The cleanest way to read the maneuvering is as two contests running at once. In the 11th District, Sabatini stood against Wilnau and the rest of a crowded field. In the 6th, Bilzerian stood against Aaron Baker, the America First challenger to Fine. The reading that the timeline invites are that the two contests were never truly separate, that Bilzerian and Sabatini, tied together by the Mount Dora office, were working the same problem from opposite ends, and that the path they cleared led to Carey Baker stepping into the scene last minute.
Bilzerian’s part in that reading is the spotlight. His thirty million followers and his steady output of inflammatory posts swallowed nearly all of the attention available in the 6th District, the same attention Aaron Baker needed to mount a grassroots case against an incumbent. A shoestring campaign cannot out-shout a celebrity who draws national coverage by insulting his opponent. Whether by design or only by effect, Bilzerian’s entry buried the one unencumbered America First challenger in his district while Sabatini managed the ground next door.
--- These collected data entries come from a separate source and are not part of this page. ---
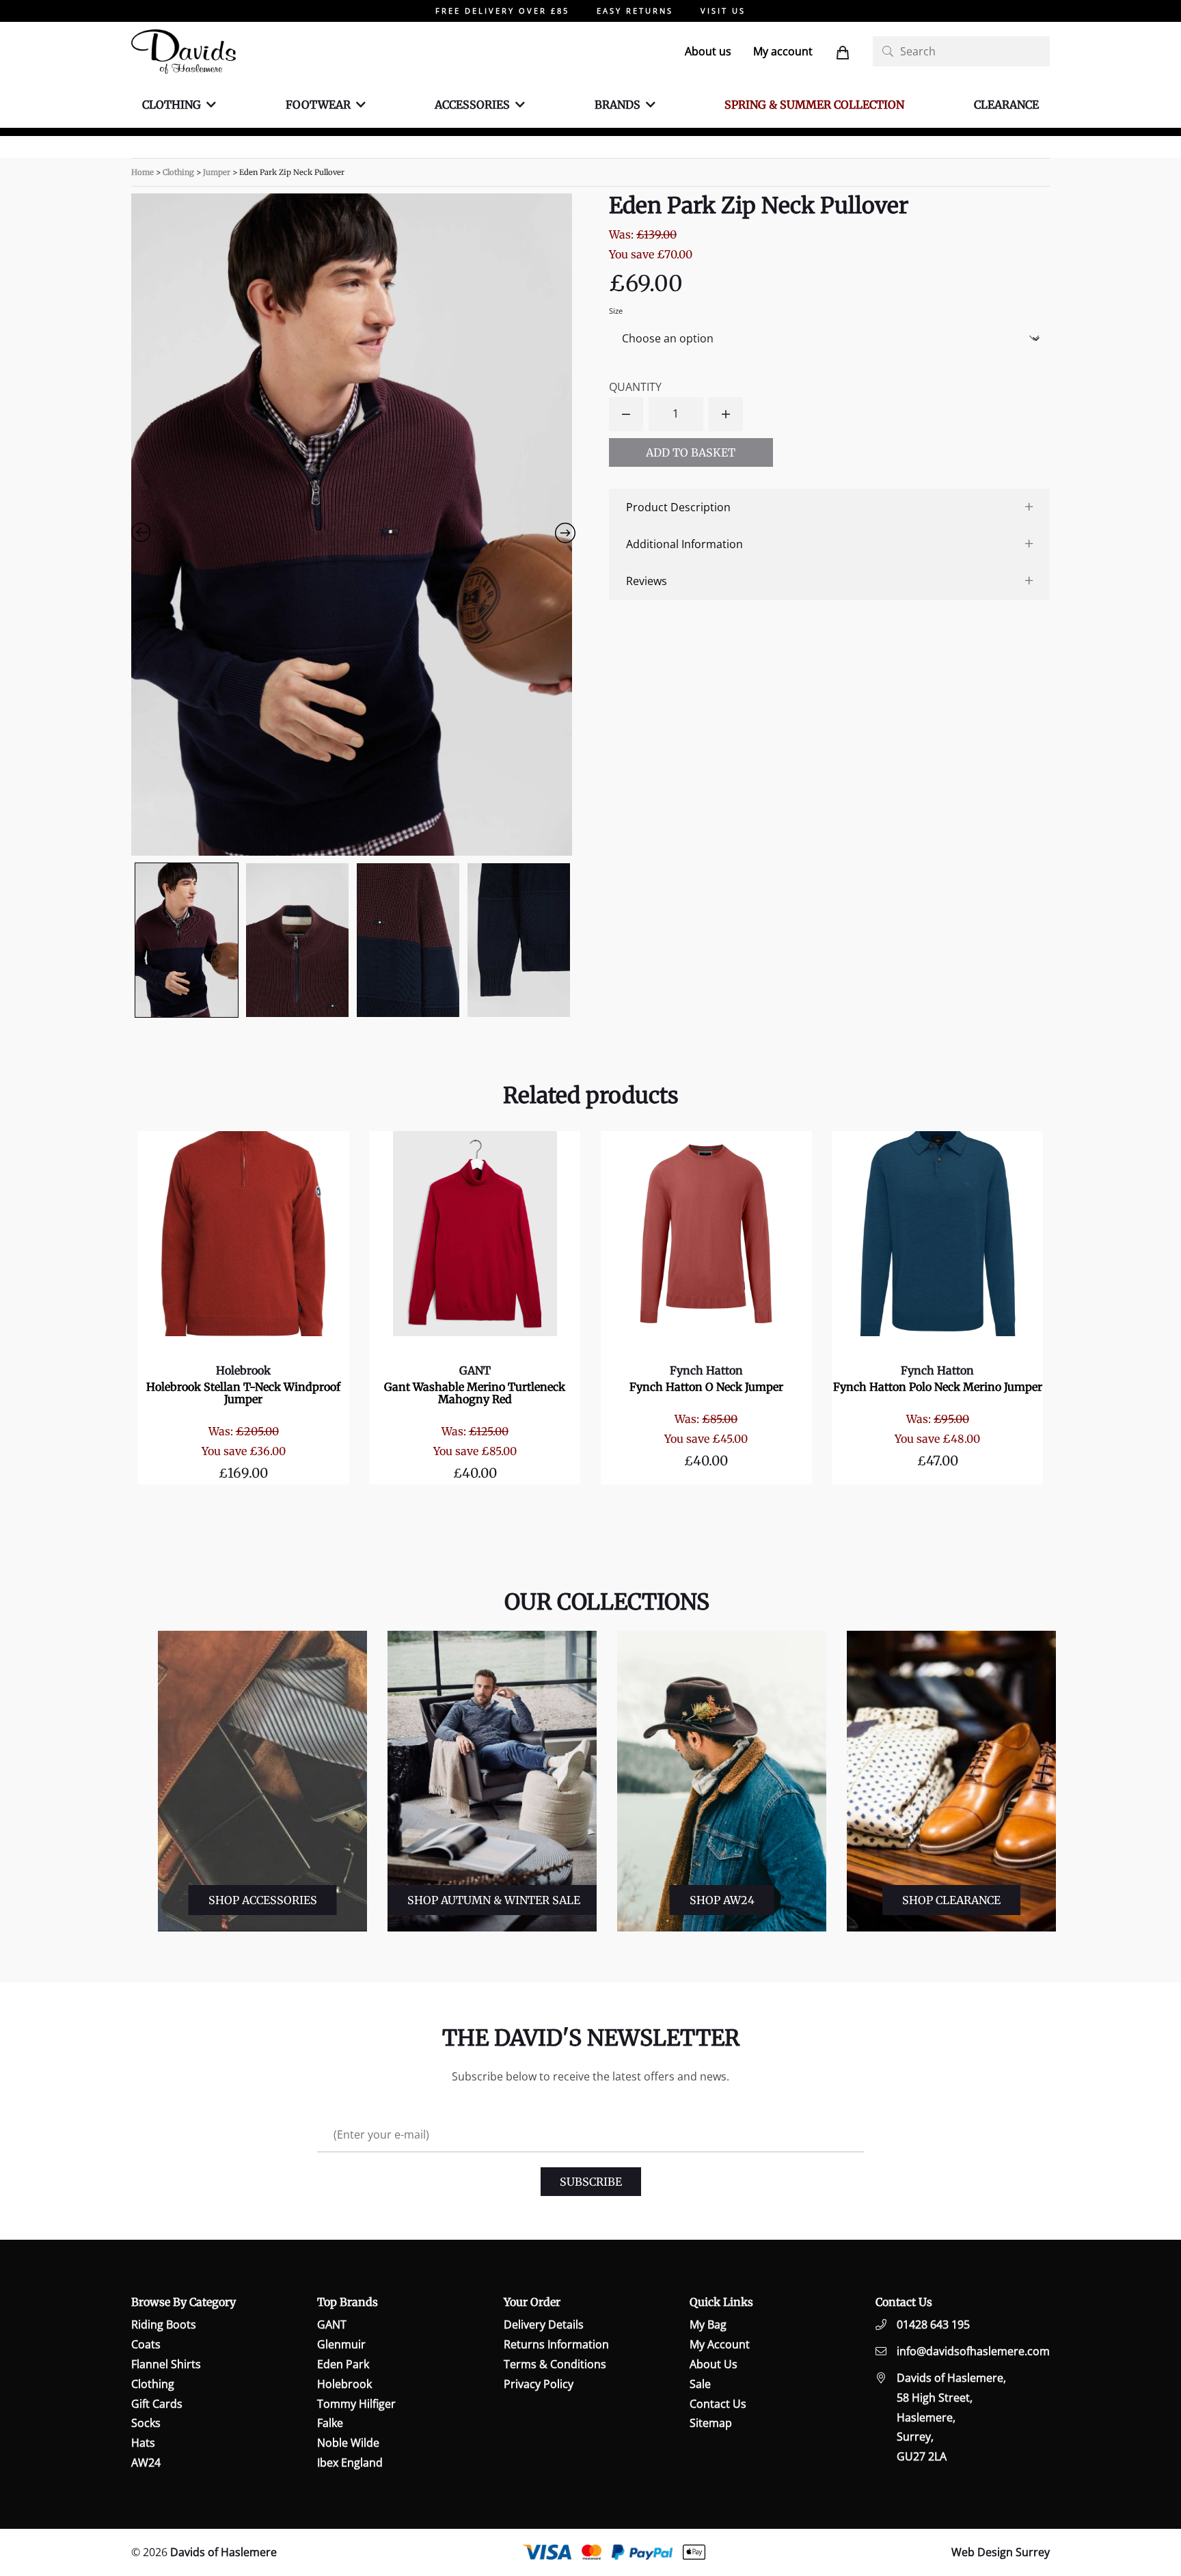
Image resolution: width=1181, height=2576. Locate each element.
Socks (146, 2422)
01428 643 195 (933, 2324)
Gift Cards (156, 2403)
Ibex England (350, 2462)
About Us (713, 2364)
What is documented is a hub. Sabatini’s law office is the sworn residence of the 6th District celebrity candidate and the political home of the 11th District field that cleared for his ally. The same figure stands at the center of both stories. What is not documented is intent: there is no public record proving that Bilzerian’s spectacle was designed to pull attention away from grassroots challengers, or that the two races were coordinated as a single play. That inference is available from the timeline, and it is a reasonable reading of the sequence. It is not yet a proven fact, and this account will not dress it as one.
The strongest version of the skeptical case is simple. Bilzerian is a provocateur who generates attention wherever he goes, with or without a plan. Sabatini and Carey Baker are open, longtime allies whose mutual support surprises no one. Candidates drop out of crowded primaries to avoid splitting votes in every cycle, in every state. None of that requires a conspiracy.
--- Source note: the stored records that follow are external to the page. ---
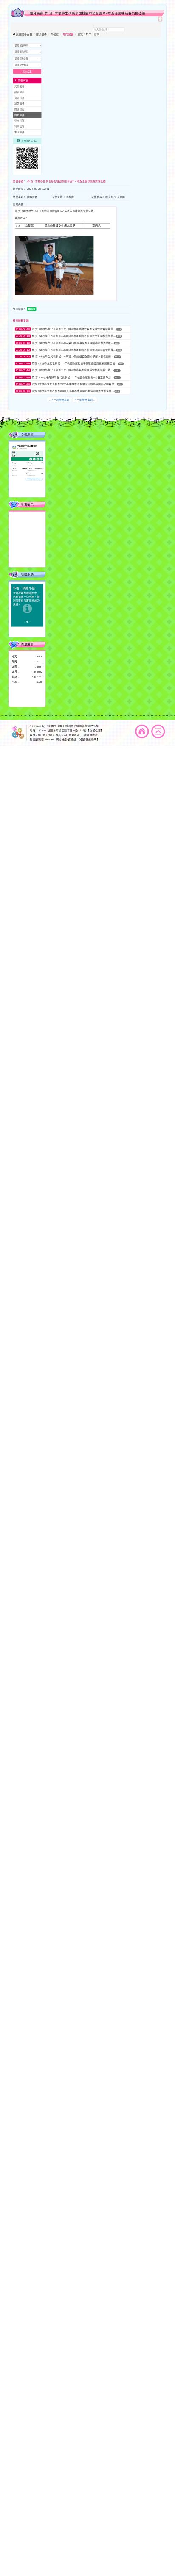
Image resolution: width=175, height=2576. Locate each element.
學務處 (55, 34)
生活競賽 (19, 132)
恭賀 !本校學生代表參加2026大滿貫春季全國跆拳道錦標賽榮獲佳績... (73, 391)
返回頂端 (158, 731)
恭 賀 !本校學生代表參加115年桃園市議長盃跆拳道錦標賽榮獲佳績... (72, 370)
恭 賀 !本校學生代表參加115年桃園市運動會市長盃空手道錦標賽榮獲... (74, 336)
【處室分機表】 (91, 735)
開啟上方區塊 (160, 19)
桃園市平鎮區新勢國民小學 (82, 726)
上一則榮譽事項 (59, 399)
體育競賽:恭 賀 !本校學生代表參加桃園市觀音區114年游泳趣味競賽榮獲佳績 (87, 13)
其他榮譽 (19, 86)
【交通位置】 (95, 730)
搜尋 (96, 34)
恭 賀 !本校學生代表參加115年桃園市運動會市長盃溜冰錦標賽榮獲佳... (74, 350)
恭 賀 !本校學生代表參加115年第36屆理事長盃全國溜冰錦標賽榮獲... (73, 342)
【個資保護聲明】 (88, 739)
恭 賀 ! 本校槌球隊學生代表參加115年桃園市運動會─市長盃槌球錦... (73, 377)
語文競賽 (19, 103)
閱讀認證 (19, 109)
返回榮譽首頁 (23, 34)
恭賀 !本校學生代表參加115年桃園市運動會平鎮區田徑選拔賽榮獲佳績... (75, 363)
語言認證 (19, 92)
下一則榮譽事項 (84, 399)
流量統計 (27, 644)
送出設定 (27, 71)
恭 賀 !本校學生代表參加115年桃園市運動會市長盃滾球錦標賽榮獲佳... (74, 329)
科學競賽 (19, 126)
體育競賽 (41, 34)
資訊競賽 (19, 98)
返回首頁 (142, 731)
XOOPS (52, 726)
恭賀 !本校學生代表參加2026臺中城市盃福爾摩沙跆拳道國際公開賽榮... (74, 384)
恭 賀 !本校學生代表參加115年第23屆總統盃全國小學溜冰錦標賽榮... (73, 356)
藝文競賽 (19, 120)
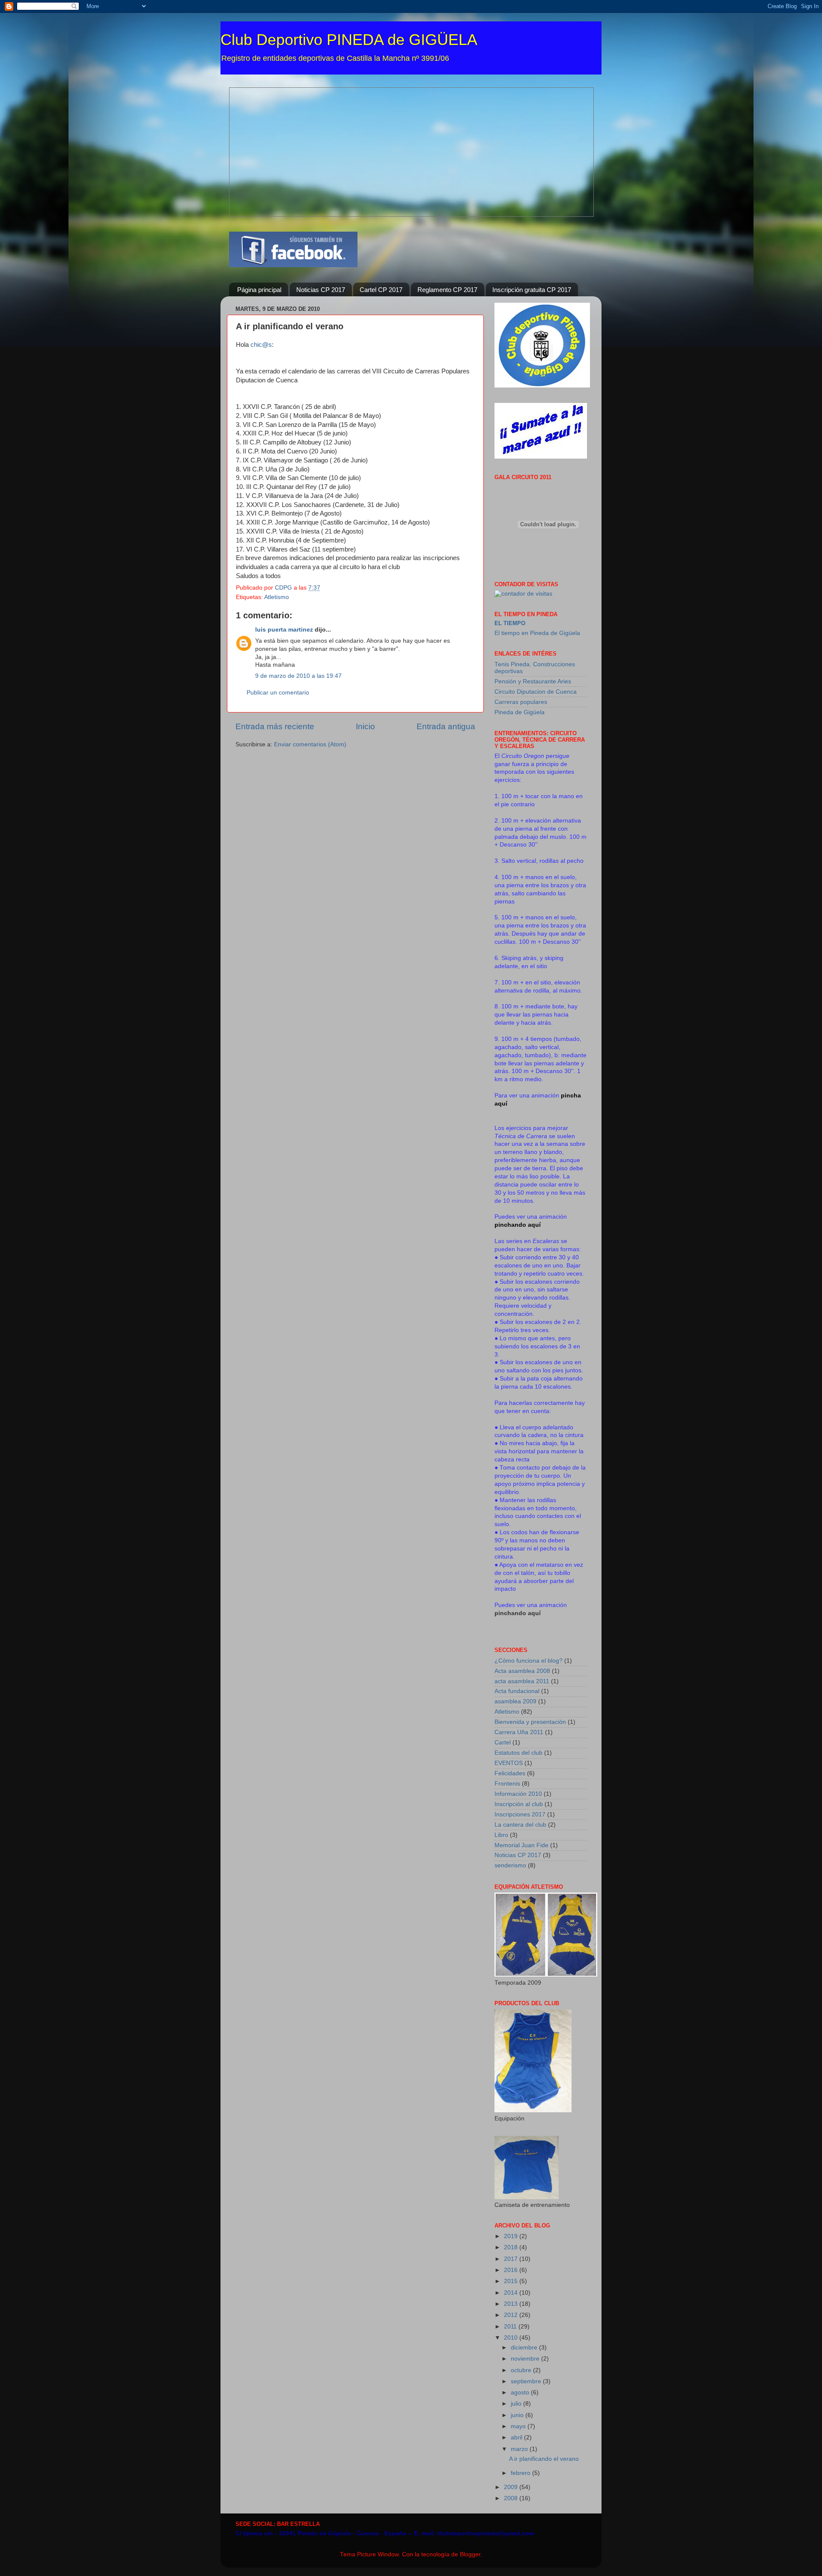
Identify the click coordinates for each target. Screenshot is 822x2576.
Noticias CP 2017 (320, 289)
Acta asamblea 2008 (522, 1671)
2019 (511, 2236)
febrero (521, 2473)
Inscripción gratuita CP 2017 (531, 289)
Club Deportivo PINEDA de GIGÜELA (348, 39)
The strongest version of the critical case is equally simple. A man with a Nevada license and a passport from a Caribbean investment program swore to a Florida address that belongs to a local power broker, while that broker’s own field conveniently consolidated behind a chosen successor in the district next door. The public record does not compel either reading. It does make both available.
What The Record Shows
Strip away the inferences and a documented core remains. A celebrity candidate swore to a residence at a political ally’s law office while presenting out-of-state identification. On the same oath, he swore to a year of Republican registration that the public record indicates he did not hold, having carried no Florida voter registration at all weeks before he filed. That same candidate, campaigning against foreign influence and dual loyalty, affirmed under oath that he holds two foreign citizenships. In the adjacent district, the field thinned in the final hours before qualifying and consolidated behind an ally of the same broker, after one grassroots contender cited finances and the front-running commissioner cited a legal bind.
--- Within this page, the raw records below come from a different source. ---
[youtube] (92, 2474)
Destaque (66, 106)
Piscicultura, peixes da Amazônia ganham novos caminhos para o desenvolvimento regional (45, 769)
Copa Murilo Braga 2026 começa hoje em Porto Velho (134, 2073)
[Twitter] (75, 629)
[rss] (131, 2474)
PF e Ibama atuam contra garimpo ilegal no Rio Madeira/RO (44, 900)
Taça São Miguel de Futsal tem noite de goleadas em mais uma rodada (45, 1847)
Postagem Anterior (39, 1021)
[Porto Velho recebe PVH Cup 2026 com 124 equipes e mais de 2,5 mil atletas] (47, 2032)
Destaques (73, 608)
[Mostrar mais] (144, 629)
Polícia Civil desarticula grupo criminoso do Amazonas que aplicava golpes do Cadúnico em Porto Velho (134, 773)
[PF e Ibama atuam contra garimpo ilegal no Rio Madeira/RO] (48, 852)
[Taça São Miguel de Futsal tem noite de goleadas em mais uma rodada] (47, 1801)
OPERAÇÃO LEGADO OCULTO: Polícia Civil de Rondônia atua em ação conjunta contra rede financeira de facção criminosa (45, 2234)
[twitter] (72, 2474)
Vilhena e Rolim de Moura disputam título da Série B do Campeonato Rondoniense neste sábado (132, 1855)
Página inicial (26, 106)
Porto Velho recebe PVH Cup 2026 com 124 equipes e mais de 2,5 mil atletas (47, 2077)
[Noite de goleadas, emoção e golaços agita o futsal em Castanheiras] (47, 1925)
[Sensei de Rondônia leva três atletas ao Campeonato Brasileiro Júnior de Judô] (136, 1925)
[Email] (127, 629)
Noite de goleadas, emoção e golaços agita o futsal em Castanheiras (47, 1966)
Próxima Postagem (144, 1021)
Each of those facts is anchored in a document or a public statement. The line connecting them into a single coordinated design is the part that remains unproven, and it is offered here as a question the timeline raises rather than a verdict it delivers. What is harder to dispute is who absorbed the cost. The two candidates who carried the America First label without contradiction, Wilnau and Aaron Baker, are the two left worst off by the maneuvering around them, one out of the race and the other starved of the attention a challenger needs to be heard. The receipts were public all along. What they add up to is now a matter for voters in two districts to decide before August.
A note on this reporting. The factual claims here come from public records: federal campaign filings, state qualifying documents, county election officials, and the candidates’ own posts. The description of these events as coordinated is the author’s analysis of the sequence of events.